**Aim of the task:**
List every nation-state that the article on Chinese cyberspies and third-party vendors names as an example of countries waging cyberwars.

**Text segment:**
╔══
What Risk Do Your Third-Party Vendors Pose From Chinese Cyberspies?


Earlier this morning I read an interesting article entitled “Chinese Cyberspies Are Hacking Into America’s Small Businesses.” I encourage you to read the entire article, but here’s the gist…

“A wide range of small businesses and institutions — from pizza restaurants and medical clinics to synagogues and universities — have been both victims and unwitting accomplices in sophisticated cyber espionage campaigns being carried out by hackers in China.”

It is one thing to hear how nation-states (eg. China, Russia, US, UK, Israel, Syria, Iran, etc.) are employing computers and computer networks to wage cyberwars against one another. However, figuring out how to use innocent, and otherwise unsuspecting, non-combatants takes everything to another level.

These days, it is viturally impossible for your organization to exist without making heavy use of the Internet; and the larger your enterprise, the more dependent you are. It is this dependency and participation within this greater network that exposes you to risks, once considered unimaginable, that now must be considered everyday concerns.

Thanks to the ability of the “bad-guys” to cover their respective tracks by masquerading as innocent bystanders (a.k.a. using human shields), it has never been more important for all of us to band together for the good of our collective security. Gone are the days when we could ignore the security policies of even our smallest third-party vendors, suppliers, or trading partners. With the ability to literally be attacked from anywhere, the only way we can protect ourselves is to demand that all of our partners, from the largest to the smallest, take responsibility themselves. As we have seen, no business / enterprise / organization is too big to become the unwitting attack vector, and it is likely the smallest will become the most attractive targets to exploit.
╚══
**Data listing:**
╔══
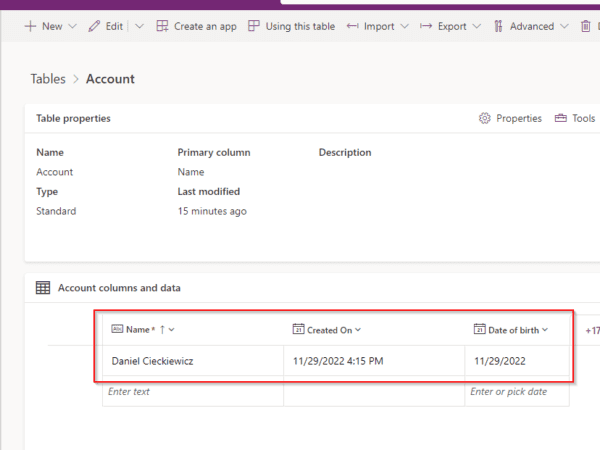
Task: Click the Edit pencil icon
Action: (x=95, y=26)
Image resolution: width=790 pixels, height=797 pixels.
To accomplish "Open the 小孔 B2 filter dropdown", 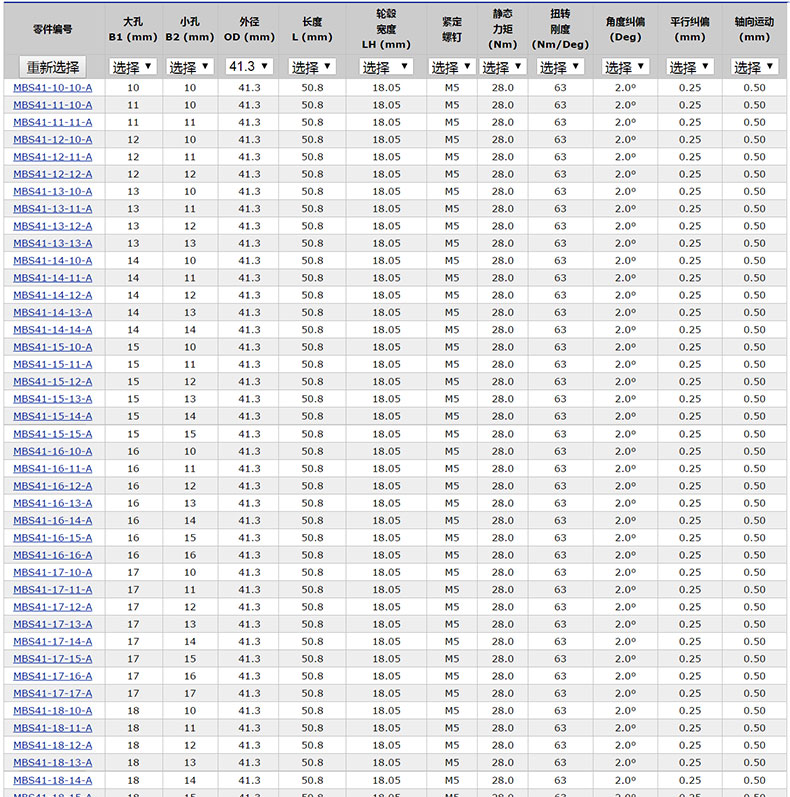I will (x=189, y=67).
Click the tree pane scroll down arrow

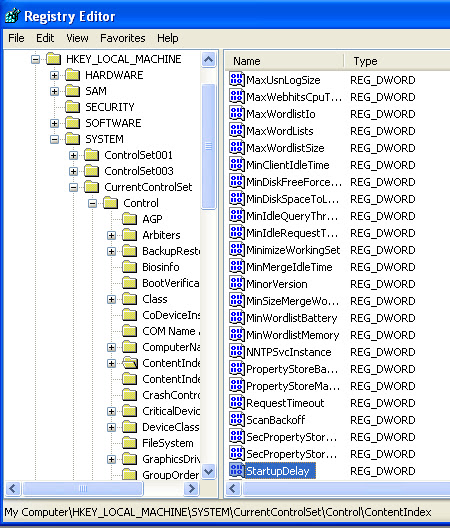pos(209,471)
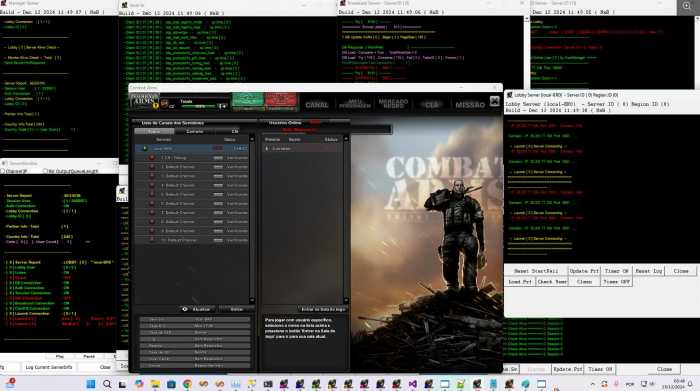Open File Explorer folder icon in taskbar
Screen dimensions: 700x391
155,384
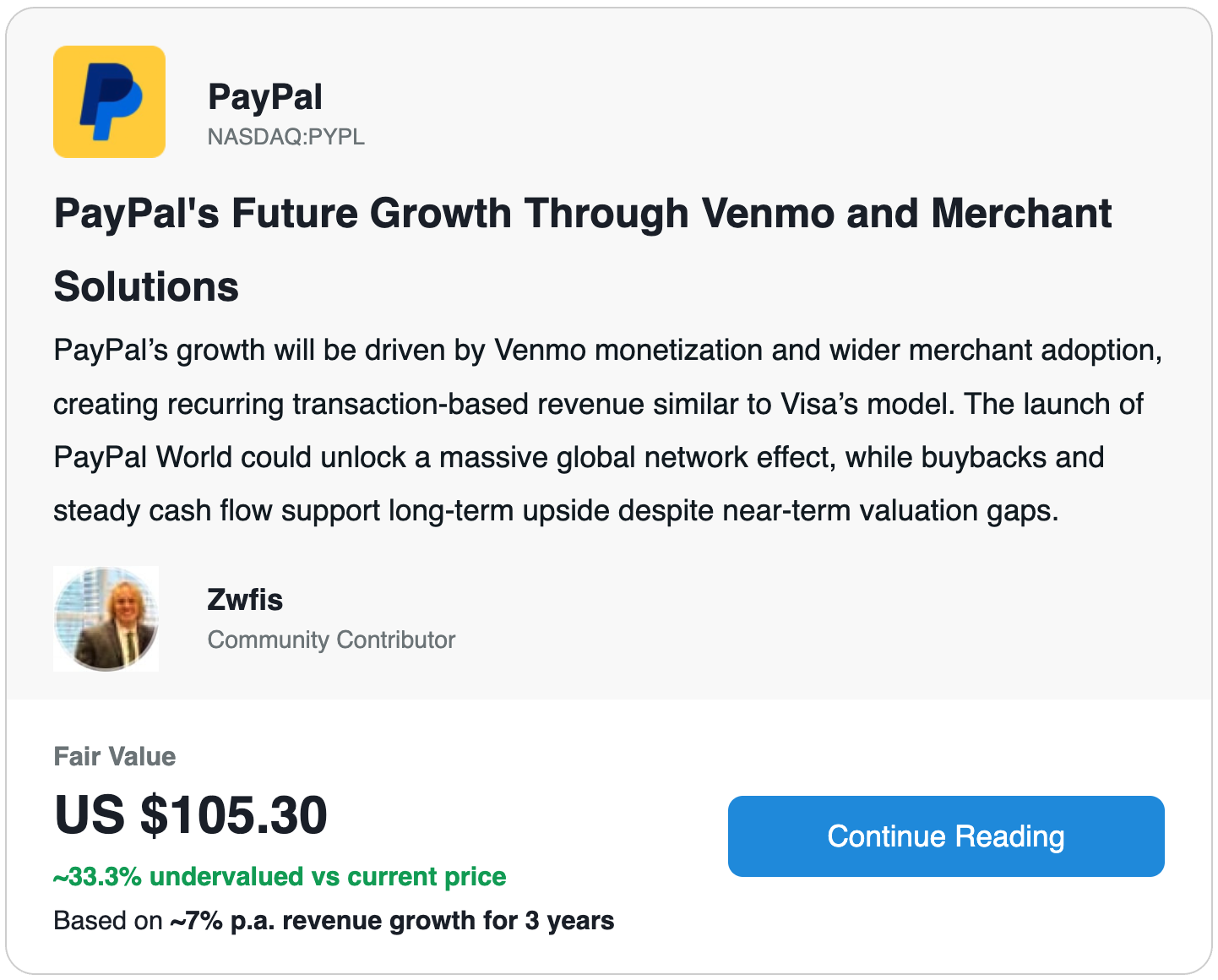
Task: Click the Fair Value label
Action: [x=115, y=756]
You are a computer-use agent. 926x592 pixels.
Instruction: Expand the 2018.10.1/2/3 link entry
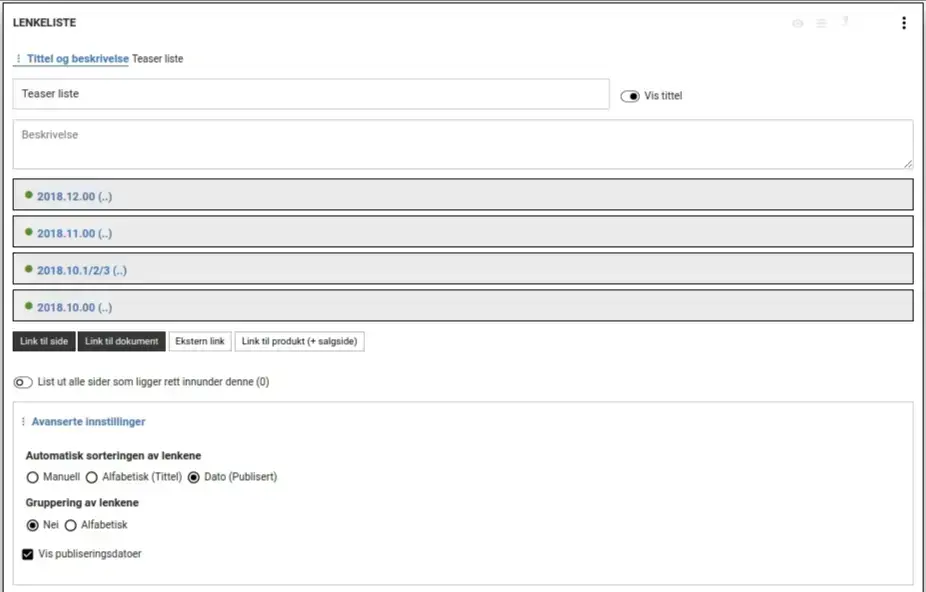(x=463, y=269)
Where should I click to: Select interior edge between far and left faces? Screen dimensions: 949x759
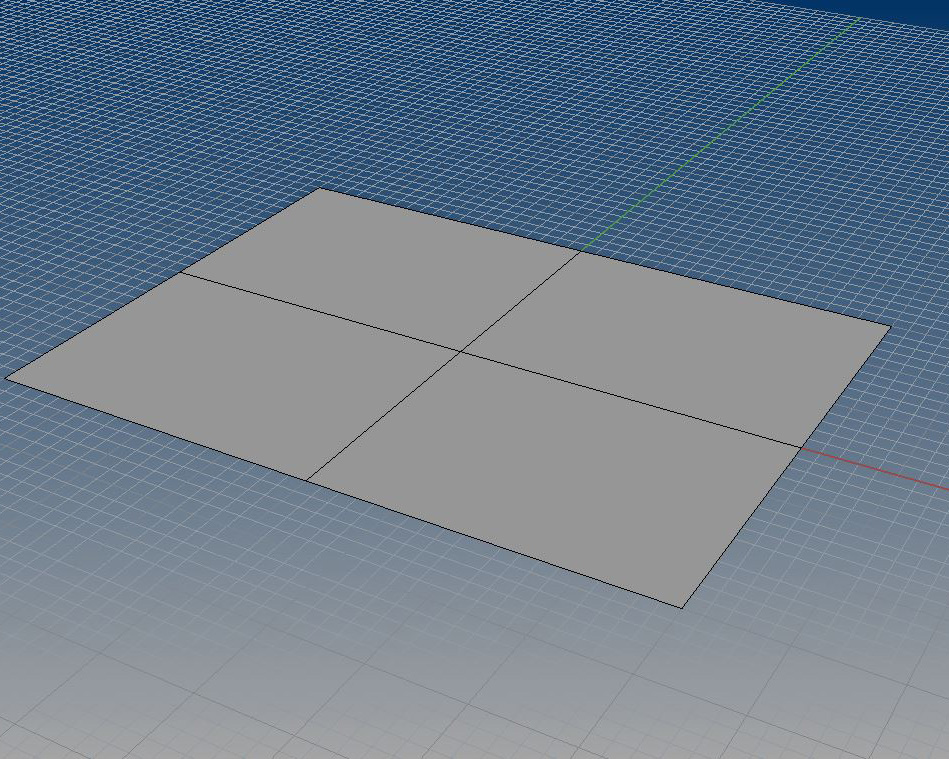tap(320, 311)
╚══
╔══
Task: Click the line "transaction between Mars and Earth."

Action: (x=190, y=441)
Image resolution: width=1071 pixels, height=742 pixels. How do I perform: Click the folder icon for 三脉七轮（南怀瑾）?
╚══
╔══
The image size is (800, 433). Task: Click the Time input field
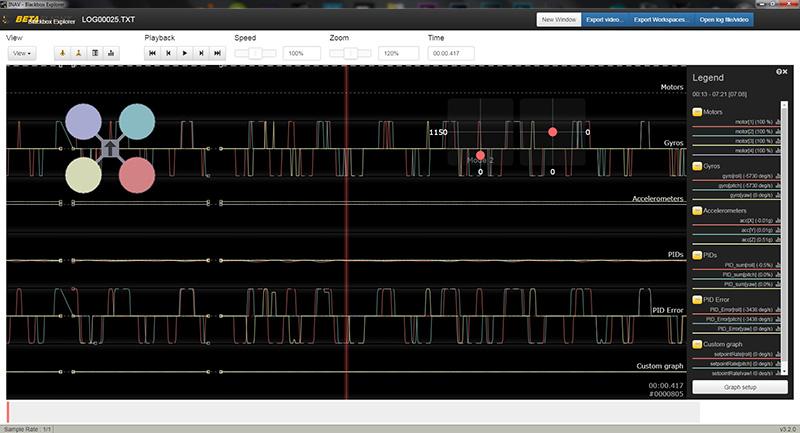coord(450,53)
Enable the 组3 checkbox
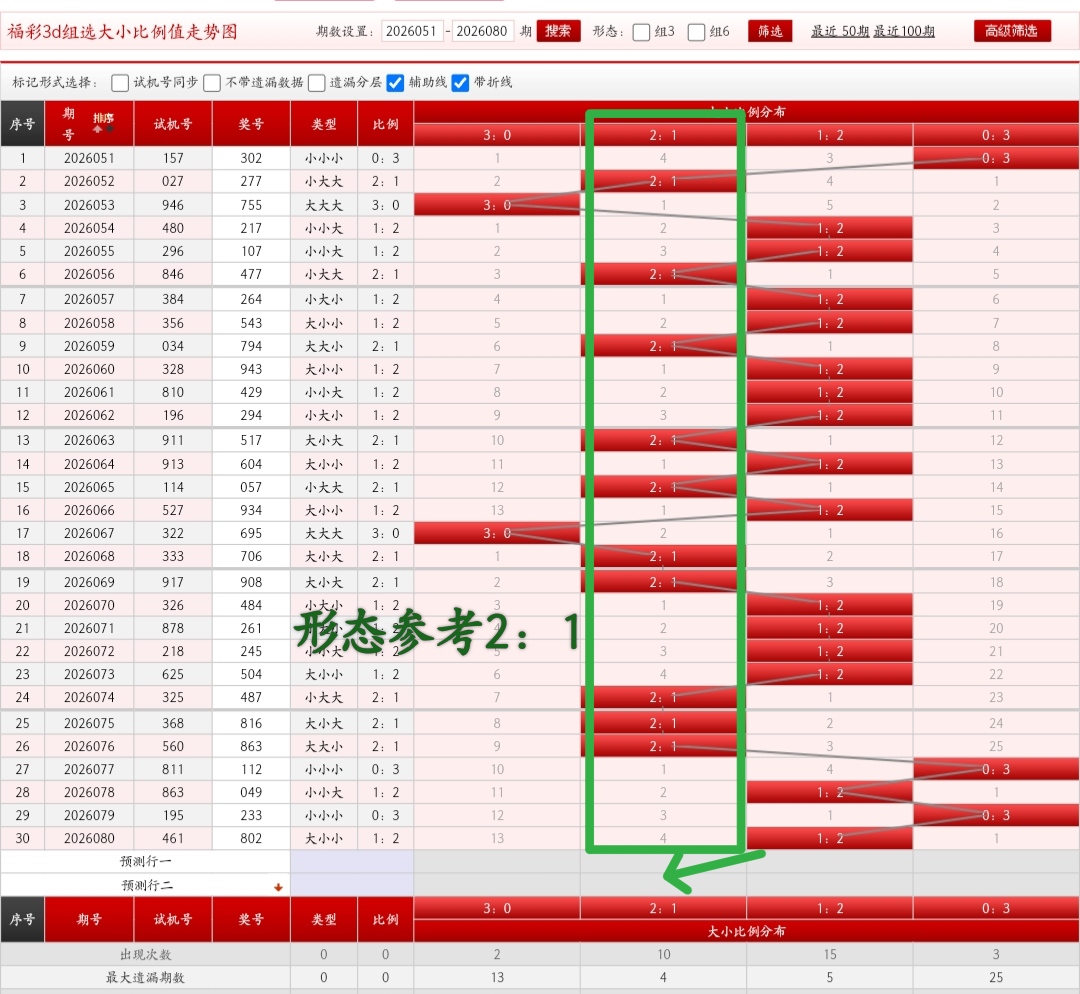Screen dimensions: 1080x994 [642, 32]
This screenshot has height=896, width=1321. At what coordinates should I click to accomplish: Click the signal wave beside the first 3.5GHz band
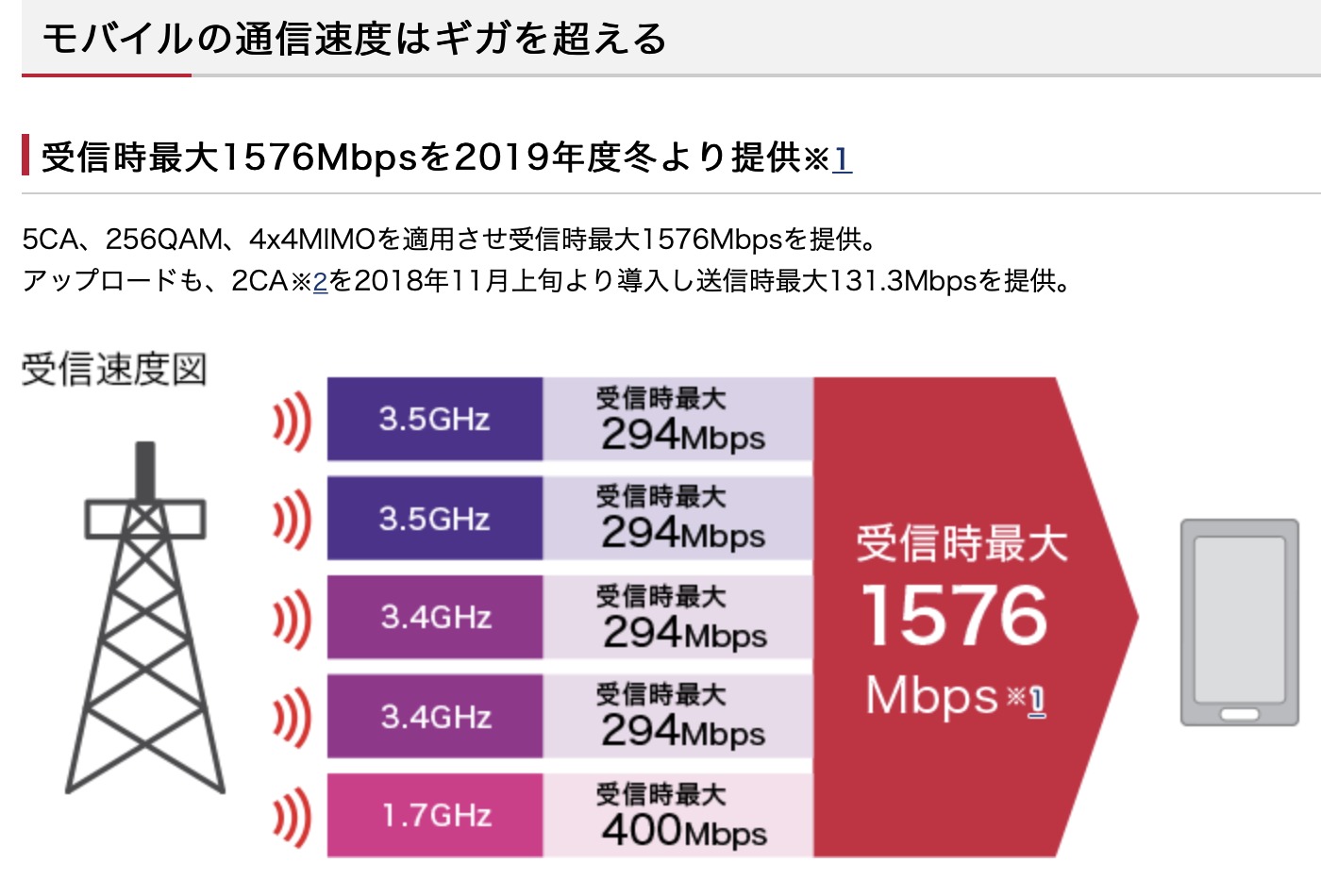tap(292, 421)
╚══
**Answer to the problem:**
China, Russia, US, UK, Israel, Syria, Iran